I have tended to see Sunak as a principled politician caught in incredibly difficult circumstances. He inherited wild spending promises from a Prime Minister who was (until the Owen Paterson debacle) out of control. HS2, the science research bung, the ridiculous purchase of the collapsed OneWeb satellite scheme: he was in expansionary mood and took the view that with government (as with the redecoration of the No. 10 flat) you could spend now and then the money would sort itself out later. Sunak had to handle all of that, but in his last budget he told MPs that a line had been drawn. From now on, any extra marginal pound would be used to cut taxes: that was his future direction of travel.

But it’s harder, now, to see where Sunak is heading. He has chosen the bung over the tax cut, a hallmark of tax and spend Chancellors. If Chancellors are to be judged by deeds rather than words, Sunak is showing that he mistrusts the general public with tax cuts and prefers targeted welfare spending. He has become, however reluctantly, a high-tax Chancellor in a high-tax government. The below speaks for itself.

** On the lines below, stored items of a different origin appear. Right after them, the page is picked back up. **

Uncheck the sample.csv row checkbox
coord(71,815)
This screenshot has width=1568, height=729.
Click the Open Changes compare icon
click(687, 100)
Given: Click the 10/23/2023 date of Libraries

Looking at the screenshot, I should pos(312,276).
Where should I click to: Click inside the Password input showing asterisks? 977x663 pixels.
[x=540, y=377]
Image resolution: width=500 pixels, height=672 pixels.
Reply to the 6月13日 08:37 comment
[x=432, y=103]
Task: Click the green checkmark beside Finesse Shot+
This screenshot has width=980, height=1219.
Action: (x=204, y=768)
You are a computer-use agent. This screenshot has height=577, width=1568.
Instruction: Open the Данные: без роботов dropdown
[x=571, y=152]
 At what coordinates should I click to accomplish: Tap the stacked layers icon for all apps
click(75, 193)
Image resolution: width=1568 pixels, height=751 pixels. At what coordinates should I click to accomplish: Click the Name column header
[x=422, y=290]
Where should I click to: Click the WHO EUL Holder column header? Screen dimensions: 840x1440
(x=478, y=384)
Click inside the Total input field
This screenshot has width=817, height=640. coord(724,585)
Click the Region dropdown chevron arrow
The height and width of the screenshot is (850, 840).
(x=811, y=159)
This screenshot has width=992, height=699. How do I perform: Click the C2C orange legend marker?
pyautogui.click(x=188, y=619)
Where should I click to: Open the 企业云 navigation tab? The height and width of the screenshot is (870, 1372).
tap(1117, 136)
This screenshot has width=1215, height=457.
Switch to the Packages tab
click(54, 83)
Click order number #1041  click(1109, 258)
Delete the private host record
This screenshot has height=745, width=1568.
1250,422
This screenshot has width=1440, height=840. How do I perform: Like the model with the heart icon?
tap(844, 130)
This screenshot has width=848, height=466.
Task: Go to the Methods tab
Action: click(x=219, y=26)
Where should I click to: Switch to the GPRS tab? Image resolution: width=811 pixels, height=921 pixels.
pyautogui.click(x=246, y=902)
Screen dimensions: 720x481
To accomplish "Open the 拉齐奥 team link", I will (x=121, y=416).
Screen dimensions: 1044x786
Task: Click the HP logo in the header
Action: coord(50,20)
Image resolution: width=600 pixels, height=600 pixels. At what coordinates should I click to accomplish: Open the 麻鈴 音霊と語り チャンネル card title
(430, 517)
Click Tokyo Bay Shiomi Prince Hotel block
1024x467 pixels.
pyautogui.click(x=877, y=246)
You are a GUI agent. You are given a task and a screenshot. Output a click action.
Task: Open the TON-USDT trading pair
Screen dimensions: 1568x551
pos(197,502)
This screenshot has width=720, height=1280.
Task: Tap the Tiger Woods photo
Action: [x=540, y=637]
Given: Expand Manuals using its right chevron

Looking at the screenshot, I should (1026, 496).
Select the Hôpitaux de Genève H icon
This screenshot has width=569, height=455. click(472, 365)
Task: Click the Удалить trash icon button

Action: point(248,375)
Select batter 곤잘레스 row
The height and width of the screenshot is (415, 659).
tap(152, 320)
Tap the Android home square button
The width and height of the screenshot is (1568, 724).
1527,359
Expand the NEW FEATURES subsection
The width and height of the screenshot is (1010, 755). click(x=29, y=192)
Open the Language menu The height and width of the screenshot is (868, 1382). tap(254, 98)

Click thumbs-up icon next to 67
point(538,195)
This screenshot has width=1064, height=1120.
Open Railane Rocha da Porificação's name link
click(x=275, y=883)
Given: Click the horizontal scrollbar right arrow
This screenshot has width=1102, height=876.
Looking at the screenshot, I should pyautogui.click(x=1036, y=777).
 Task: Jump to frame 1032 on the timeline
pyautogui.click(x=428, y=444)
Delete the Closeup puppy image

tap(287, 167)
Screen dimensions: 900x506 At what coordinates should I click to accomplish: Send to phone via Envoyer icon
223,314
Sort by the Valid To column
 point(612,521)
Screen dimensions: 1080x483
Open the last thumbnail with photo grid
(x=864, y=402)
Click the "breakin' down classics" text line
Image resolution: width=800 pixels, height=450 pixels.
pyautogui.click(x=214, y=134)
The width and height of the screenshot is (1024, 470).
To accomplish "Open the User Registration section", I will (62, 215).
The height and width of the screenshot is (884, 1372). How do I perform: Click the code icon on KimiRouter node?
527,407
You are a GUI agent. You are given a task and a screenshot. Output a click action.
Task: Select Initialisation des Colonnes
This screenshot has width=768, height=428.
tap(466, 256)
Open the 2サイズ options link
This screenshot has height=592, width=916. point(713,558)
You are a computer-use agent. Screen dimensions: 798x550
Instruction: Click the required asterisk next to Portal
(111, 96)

David Cameron and George Osborne would often say that they were hemmed in: they had no majority (and after 2015 only a tiny one) so lacked the political space to pursue liberal reforms that would have empowered ordinary people and rejuvenated growth. Boris Johnson won a landslide majority, yet at each turn feels the gravitational pull towards tax and spend policies and the economic worldview of the left. How is the economy expected to pull off any serious growth under the weight of these taxes – and a government that has far outgrown its usefulness?

Compare all European economies to where they were pre-pandemic – and where they’re expected to go next – and Britain is the second worst under a government that prioritises tax over growth.



The PM really should not be surprised if, when faced with two tax and spend parties in the next general election, voters go for the real thing.